Database Research Group Events

Winter 1999

Friday 08 January- research group meeting, 2pm, DC1331
Speaker: Koji Ueda
Snacks: Anthony Cox
My current interest is GIS in distributed objects environment (especially, CORBA and Java). My research topic is how to transfer a lot of geometric objects from server-side to client-side efficiently. Of course the (almost) fastest way to do so is to establish a TCP connection between the server and the client and to send bulk of data through the connection in a proprietary format. But this method not only makes the program much more complicated but also increases the mutual dependency between server-side and client-side. Almost all database server products provide an interface like the following: Result result = database.query( condition ); while( result.more() ) doSomething( result.get() ); This interface is easy to use for client-side. But is it efficient? Usually, the server provides a stub library with which client programs should be linked and this stub performs caching. So this interface is efficient enough and has been used very commonly. But things are different in distributed objects environment because usually every method call is a remote method call to server-side, not a local method call to the client stub. How can we make this interface efficient? Currently I have two ideas to solve this problem. 1. Using Java RMI, dynamically download caching classes to client-side. 2. Using object wrapper mechanizm in VisiBroker (one of CORBA products), insert caching codes into the ORB level. I'm currently implementing these two solutions. Transfer time and data size will be evaluated and compared.
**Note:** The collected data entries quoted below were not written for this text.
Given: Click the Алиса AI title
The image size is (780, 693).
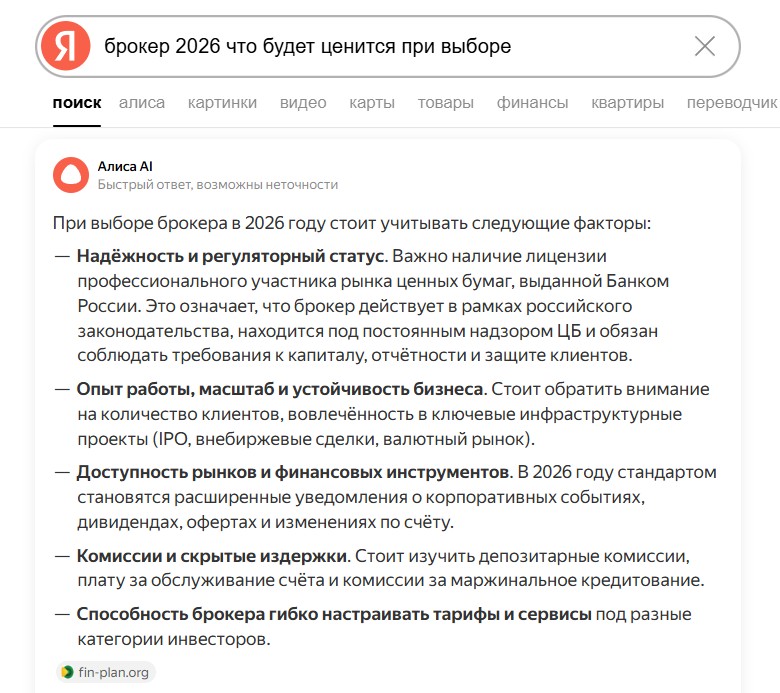Looking at the screenshot, I should [x=125, y=166].
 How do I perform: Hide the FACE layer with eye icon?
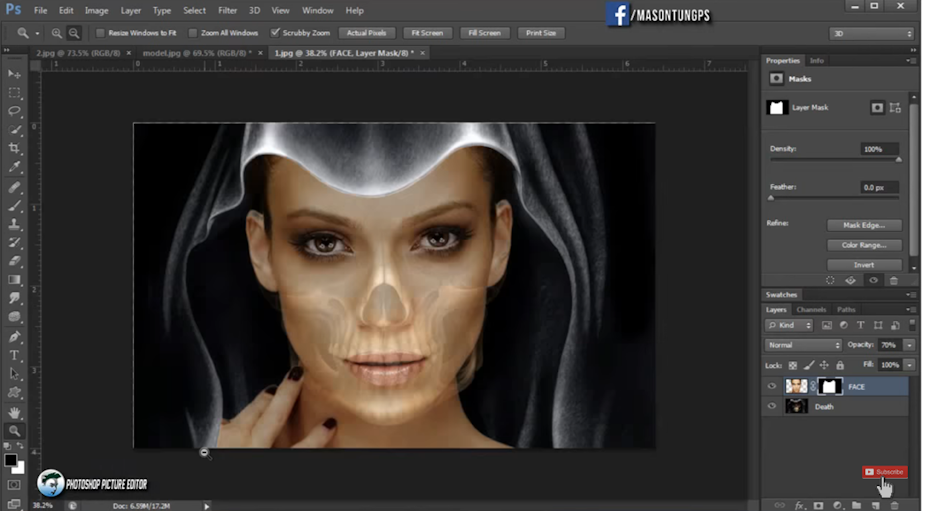pyautogui.click(x=771, y=386)
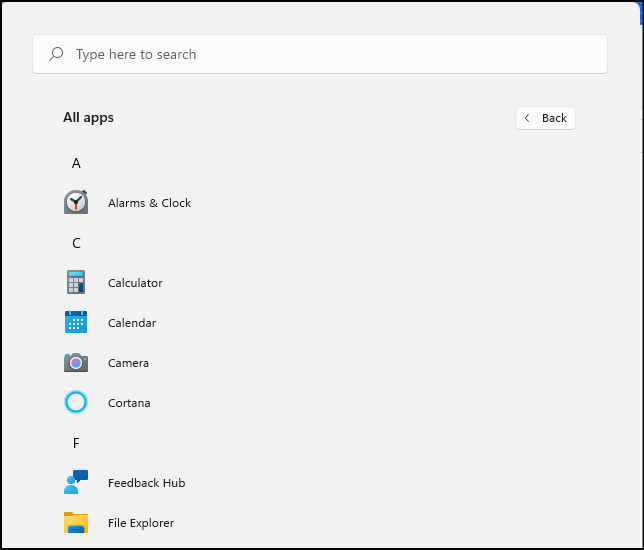Choose the Calculator entry name

point(135,283)
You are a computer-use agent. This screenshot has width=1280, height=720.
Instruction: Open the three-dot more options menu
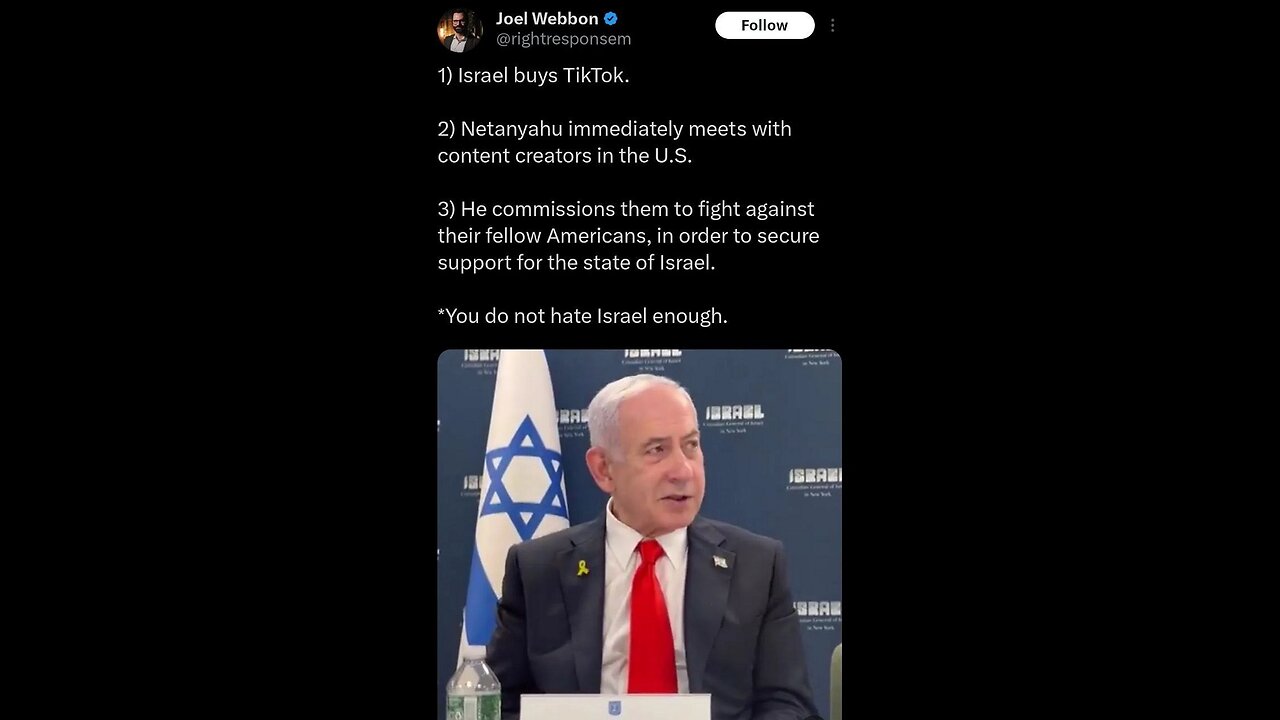[x=832, y=26]
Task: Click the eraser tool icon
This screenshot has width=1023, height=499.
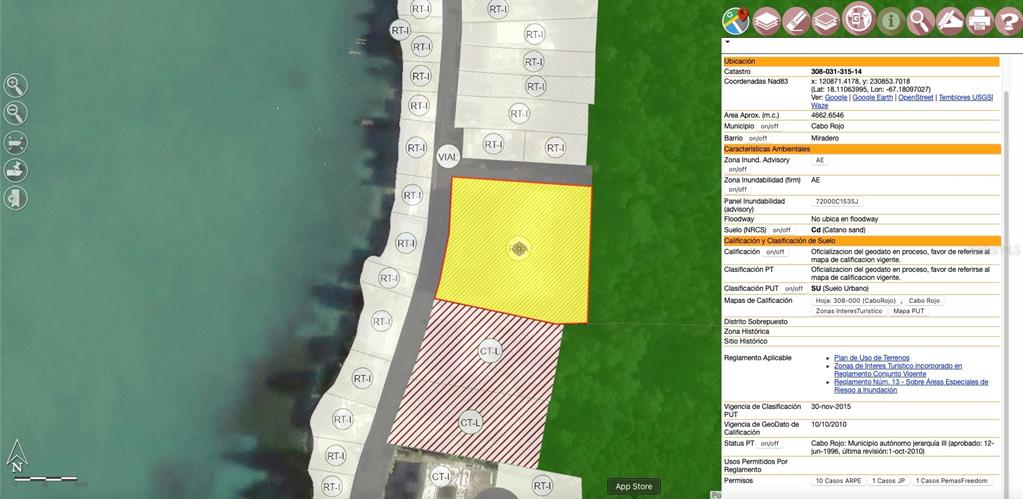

Friday 15 January - research group meeting 2pm, DC1331
Speaker: Vitaliy Khizder
Snacks: Koji Ueda
Title: Vitaliy will be talking about functional dependency constraints in description logics.

Friday 22 January - research group meeting 2pm, DC1331
Speaker: Curtis Cartmill
Snacks: Vitaliy Khizder
Title: What is Information Integration?
This week, I'll be talking about a topic I stumbled upon when looking through other AI fields.. Information Integration! Although many different Information Integration systems exist, I will be using as examples, systems such as SIMS and Ariadne, which were developed at the Information Sciences Institute at the University of California. Information Integration is different from a multiple database application in one important way, the types of information sources that are used to retrieve information. Usually, much effort is put into designing efficient database tables from data models, so that we can easily find the location of information that we wish to further explore or process. One of the main problems in Information Integration, is that we may want to query multiple heterogeneous information sources, such as databases, knowledge bases, and web pages, each with different levels of structure in the data. So how do we do it? A lot of work has been put into trying to abstract the problem into a higher-level. Usually there exists one domain model for the entire problem domain, and each information source has a conceptual model representing the type of information contained within the data. Each information source is accessed through a 'wrapper'. The wrapper is mainly responsible for three tasks: (1) receiving and deciphering incoming queries (described by the high-level domain model) (2) retrieving the correct information from the native data source (i.e. databases, unstructured text, web pages) and (3) repackaging the results before returning the data back through the wrapper. This is a very diverse field of research, so we'll see what I get through in a one-hour presentation. I was planning on talking about a couple of papers on the topic of Information Integrations, which discuss semi-automatic wrapper generation, modeling domain and information source ontologies, and query planning and execution. On a final note of interest, the Information Integration 'wrapper' community has now seen a small glimpse of a possible strong enemy, XML technology. I'll also mention how XML's rich semantic information, may help put 'wrapper' developers out of business.
Friday 29 January - research group meeting 2pm, DC1331
Speaker: Tim Snider
Snacks: Curtis Cartmill
Topic: I've heard "rumblings" that Tim plans a lively discussion on the topic of semi-structured data! He particularly requests that Frank, Marianno and Paul show up, and has also asked me to be there to ensure a open non-defensive calm environment.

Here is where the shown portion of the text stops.